By James Ballot, Senior Advisor, Content Marketing

Americans’ attitudes about pot use have become more nuanced; 29 states and the District of Columbia (accounting for about 62 percent of the U.S. population in 2016) have passed laws legalizing the use of marijuana for medical or recreational use.

There are clear insurance issues to this trend. The Highway Loss Data Institute found that crash rates rose in states where recreational marijuana was legalized. The National Council on Compensation Insurance has a running conversation about how changes in the use of cannabis could affect workers compensation insurance.

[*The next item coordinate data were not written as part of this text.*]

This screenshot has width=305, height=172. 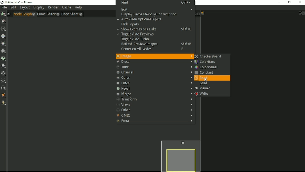 I want to click on Edit, so click(x=156, y=9).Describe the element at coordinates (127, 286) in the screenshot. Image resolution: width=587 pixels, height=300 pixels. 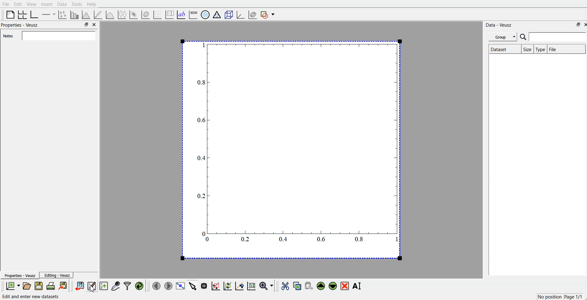
I see `filter data` at that location.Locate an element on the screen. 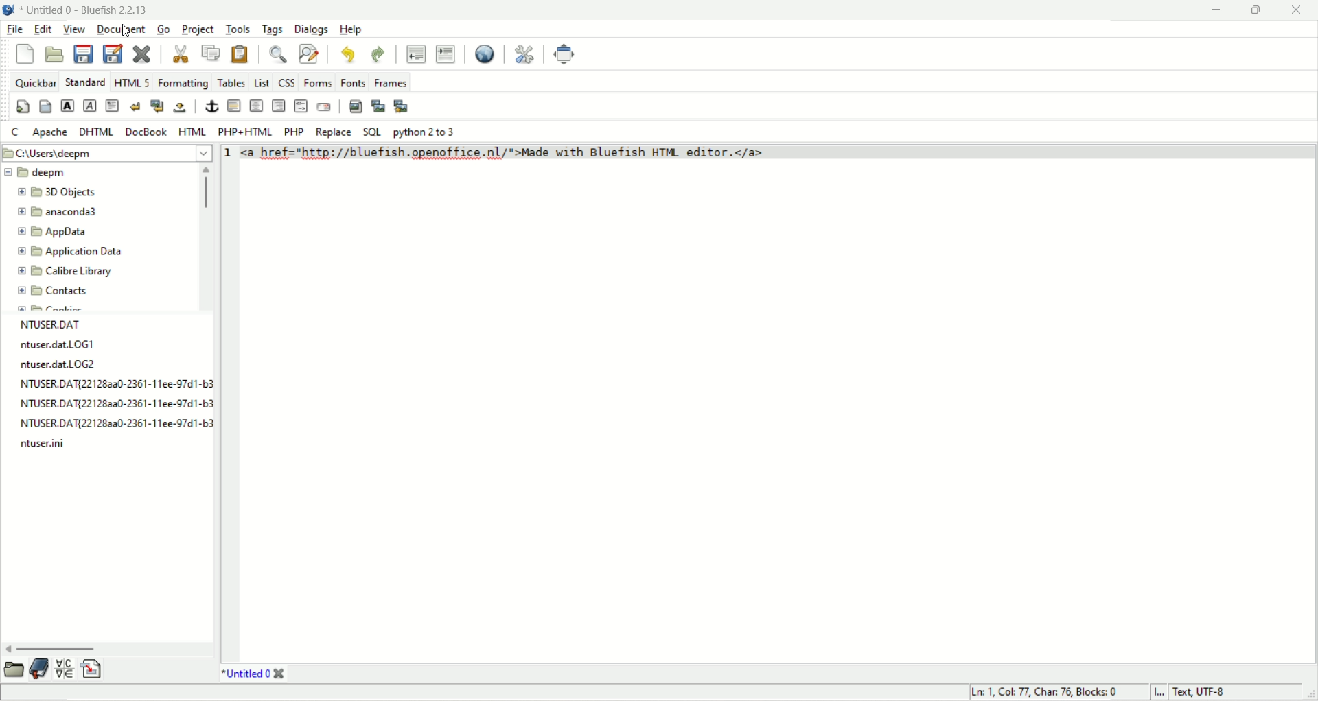  non-breaking space is located at coordinates (179, 108).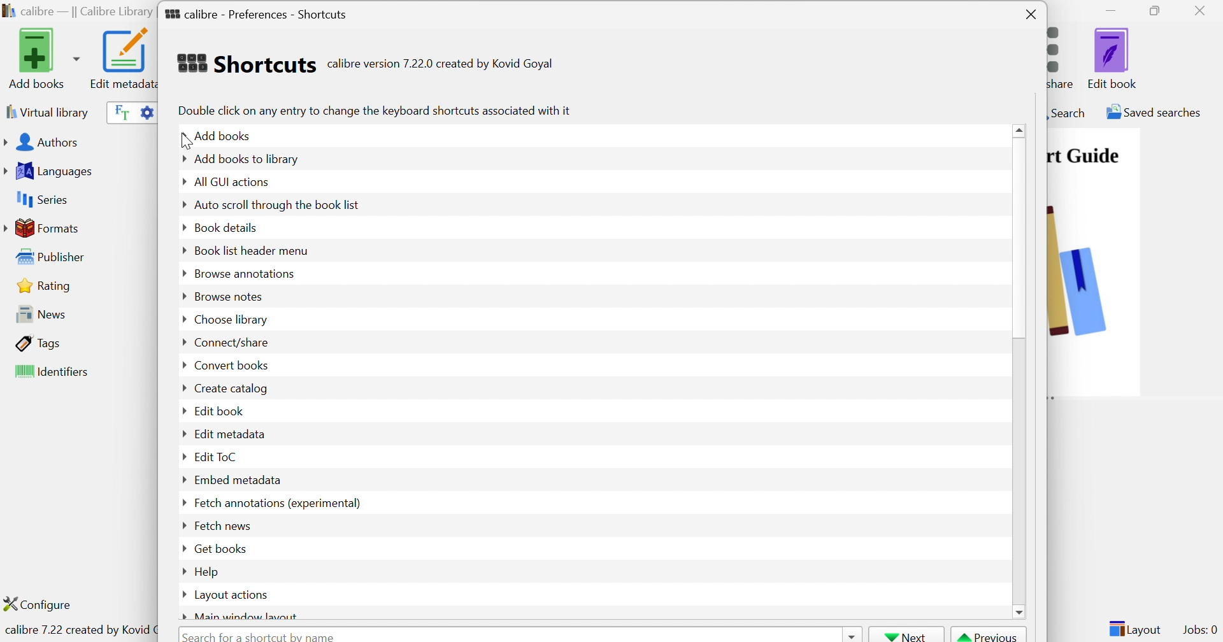  I want to click on Drop Down, so click(179, 296).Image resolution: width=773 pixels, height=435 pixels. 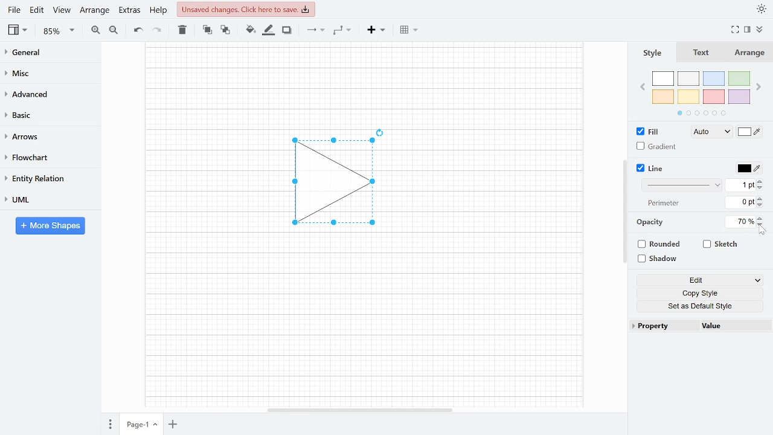 I want to click on Arrows, so click(x=45, y=136).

While conducting research for a forthcoming I.I.I. poll, some interesting and unexpected trends emerged, including:

  • Most Americans know the legality of marijuana use where they live
  • A slight majority of Americans believe that driving while high results in more motor vehicle crashes

And yet…

  • Americans also voice greater tolerance of drivers who have used marijuana (compared to those who had consumed alcohol)
    • Respondents age 18 to 34 were more likely to say that they would ride in a car with a driver who has consumed marijuana (37 percent), followed by 34 percent of people between the ages of 35 and 44

We’ll release a report with polling results and our key learnings from the data in the near future. In the meantime, the conversation over safety issues related to legal medical and recreational cannabis will find larger, more mainstream audiences. To keep up with these and other discussions, be sure to follow @III_Research on Twitter.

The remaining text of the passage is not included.